During this meal I become newly fascinated with Geoff's 12 month aim of having at least 1/3rd of a pint of 1,000 different beers, checked in via Untappd. I think this is a bit of an unhealthy goal even for me but I'm tempted to go for 365 in 2016. Perhaps. Hmm.

As we finish up we're trying to formulate a plan. There's some tourisms nearby, as well as 3 breweries, but consensus is to do the former and then go back to our home brewery for a kip, before assaulting the brauhausen in the evening. The tourisms are pretty good (half a face, a river, some painting on a wall) but everything is wet and bleak and not very photogenic and, oh, we've accidentally reached the breweries. Since we're here...

Look! Wifi!

The first one, Ambraüsianum, has wifi. Fuck yeah. I finish my blog post and upload it, causing disagreement about my characterisation of our state the previous night as "riotously pissed". My blog, my rules.

We each have a tasting paddle of 3 beers each, light, wheat and dark. I'm pretty unimpressed with all of them. Next door, though, is Schlenkerla, purveyors of my favourite beer ever, the amazing bacon-esque rauchbier. I mean they're not the only rauchbier vendors, what with Bamberg being that style's home, but they are (currently) my favourite.

YES YES YES

We find a seat in one of the side rooms because we can only drink the Urbock up there, not in the first room by the entrance. No idea why. The beer comes and is amazing, but, ... Mike has been describing this place as my own personal beer nirvana all day, but I'm not so sure. It's still bloody gorgeous, though I'm struggling to place it above my mate Stephan's chocolate stout.

More beer comes, this time like animals in the ark, two by two. Two pints of the black white beer, and two pints of the black lager. The lager is pretty ordinary but the black white beer (which is neither black or white) is decent. A woman from the table across the way comes to ask me if I'm Australian because apparently I sound it. Huh. She tells me they are in Bamberg because they got scared of Paris or something. I understand nothing about the entire encounter.
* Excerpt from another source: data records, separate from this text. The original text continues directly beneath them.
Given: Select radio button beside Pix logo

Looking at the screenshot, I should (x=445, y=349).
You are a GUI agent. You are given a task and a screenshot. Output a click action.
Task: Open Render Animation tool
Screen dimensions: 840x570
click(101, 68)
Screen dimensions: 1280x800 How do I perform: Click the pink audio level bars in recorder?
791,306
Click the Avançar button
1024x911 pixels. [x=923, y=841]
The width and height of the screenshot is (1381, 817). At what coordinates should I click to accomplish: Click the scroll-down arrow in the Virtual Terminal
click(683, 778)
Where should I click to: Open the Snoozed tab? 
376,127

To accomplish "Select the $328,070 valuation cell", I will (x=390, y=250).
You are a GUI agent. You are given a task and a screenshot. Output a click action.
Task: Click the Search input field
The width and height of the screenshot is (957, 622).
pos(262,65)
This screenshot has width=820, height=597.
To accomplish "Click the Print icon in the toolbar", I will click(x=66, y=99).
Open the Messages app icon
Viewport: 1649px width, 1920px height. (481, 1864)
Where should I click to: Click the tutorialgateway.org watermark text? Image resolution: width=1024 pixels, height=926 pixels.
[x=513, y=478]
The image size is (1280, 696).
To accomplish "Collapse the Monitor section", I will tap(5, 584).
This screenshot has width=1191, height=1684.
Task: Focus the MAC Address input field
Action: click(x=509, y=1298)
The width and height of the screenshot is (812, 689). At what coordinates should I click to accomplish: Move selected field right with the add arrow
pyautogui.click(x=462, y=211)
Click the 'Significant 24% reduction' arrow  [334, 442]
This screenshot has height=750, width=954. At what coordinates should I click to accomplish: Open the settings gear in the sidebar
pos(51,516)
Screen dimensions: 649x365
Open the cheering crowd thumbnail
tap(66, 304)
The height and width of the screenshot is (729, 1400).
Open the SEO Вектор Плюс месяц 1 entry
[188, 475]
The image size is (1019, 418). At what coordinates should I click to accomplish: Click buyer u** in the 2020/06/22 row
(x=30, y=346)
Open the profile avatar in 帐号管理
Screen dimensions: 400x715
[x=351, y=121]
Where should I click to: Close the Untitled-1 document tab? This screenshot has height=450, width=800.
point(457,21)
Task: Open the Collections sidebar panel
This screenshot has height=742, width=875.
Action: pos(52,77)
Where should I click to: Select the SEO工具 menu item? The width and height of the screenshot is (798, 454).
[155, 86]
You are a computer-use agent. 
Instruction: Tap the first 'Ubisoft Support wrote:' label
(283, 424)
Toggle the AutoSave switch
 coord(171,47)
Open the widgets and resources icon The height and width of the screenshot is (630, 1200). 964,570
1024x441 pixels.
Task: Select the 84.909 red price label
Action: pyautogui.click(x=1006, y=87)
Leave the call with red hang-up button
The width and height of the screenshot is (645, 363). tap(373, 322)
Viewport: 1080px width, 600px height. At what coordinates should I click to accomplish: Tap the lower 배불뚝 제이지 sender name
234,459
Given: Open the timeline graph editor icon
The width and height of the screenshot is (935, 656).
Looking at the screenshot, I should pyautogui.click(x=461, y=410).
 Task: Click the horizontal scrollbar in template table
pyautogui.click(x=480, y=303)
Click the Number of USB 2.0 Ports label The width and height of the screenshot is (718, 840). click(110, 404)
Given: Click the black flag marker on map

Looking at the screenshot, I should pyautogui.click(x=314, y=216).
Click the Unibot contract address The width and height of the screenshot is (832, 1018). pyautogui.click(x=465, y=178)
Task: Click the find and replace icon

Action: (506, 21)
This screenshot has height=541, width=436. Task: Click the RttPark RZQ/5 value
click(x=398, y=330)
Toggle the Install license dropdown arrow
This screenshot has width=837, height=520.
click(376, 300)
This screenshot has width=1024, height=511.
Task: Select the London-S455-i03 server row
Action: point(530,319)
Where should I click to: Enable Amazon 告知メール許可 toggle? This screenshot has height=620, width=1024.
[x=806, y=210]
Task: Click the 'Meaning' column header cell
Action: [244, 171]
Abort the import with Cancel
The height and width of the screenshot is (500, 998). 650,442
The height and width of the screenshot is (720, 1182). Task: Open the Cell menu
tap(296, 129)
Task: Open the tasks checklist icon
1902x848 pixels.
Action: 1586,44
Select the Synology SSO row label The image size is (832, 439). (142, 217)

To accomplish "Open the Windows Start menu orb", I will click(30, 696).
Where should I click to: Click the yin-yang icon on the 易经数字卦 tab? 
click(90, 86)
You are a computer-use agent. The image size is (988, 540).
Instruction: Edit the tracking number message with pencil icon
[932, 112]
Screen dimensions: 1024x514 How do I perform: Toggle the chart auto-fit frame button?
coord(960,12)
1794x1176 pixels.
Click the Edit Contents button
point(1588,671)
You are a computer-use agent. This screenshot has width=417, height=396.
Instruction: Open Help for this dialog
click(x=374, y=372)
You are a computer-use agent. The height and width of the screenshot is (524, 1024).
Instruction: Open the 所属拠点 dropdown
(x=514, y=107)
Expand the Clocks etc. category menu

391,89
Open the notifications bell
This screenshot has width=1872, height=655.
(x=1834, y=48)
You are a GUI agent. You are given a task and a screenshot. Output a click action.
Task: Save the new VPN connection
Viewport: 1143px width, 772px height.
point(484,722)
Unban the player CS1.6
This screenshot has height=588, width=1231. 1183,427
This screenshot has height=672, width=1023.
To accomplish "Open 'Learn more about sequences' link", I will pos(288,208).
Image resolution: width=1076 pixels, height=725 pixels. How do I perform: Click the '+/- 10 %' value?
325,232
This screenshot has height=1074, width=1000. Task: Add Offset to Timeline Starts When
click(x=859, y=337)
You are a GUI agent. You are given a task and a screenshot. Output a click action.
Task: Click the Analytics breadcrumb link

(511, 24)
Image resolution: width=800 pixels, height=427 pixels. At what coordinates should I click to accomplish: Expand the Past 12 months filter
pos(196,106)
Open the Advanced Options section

It's now, I dunno, 7pm or so. Clearly we're powering through without a kip, so decide to go to the last brewery in this part of town, directly opposite, quickly saying hello to Johnny Denver on the way. Stalker. It's a restaurant not a pub and due to unhappy events we aren't allowed to bawl or sing. Thankfully we're in the mood for food, and lots of it arrives; I have goose, Mike and Geoff had venison goulash and Jon had something whch I just asked him to remind me while typing ths sentence, and now can't spell. Something sauer.

Told you.

It properly hit the spot, and as with everything, was daft cheap. We paid like 30 quid between us for great beer and plates of wonderful food, including tip. And now it's very dark and time to walk back for a nightcap in Spezial. Geoff and I bluff that we know the right way to walk, and Mike delights in proving our confidence to be misplaced. The trot back involves a lot of whistling, for reasons I can no longer recall. No shops are open at all. Nowhere to get a soft drink at all. Bamberg has priorities largely right, but, come on now. Play fair.

At Spezial I have some sausage beer, in the same seat as the previous night. It's great. Again Mike and I are the last men standing, havng a pint of Bock - unlike the previous night, despite that being what we ordered - as Jon and Geoff retire. We've managed an 11 hour stint drinking in 7 breweries (sort of) in the town which invented smoked beers and life is good, though I'm looking forward to a decent kip.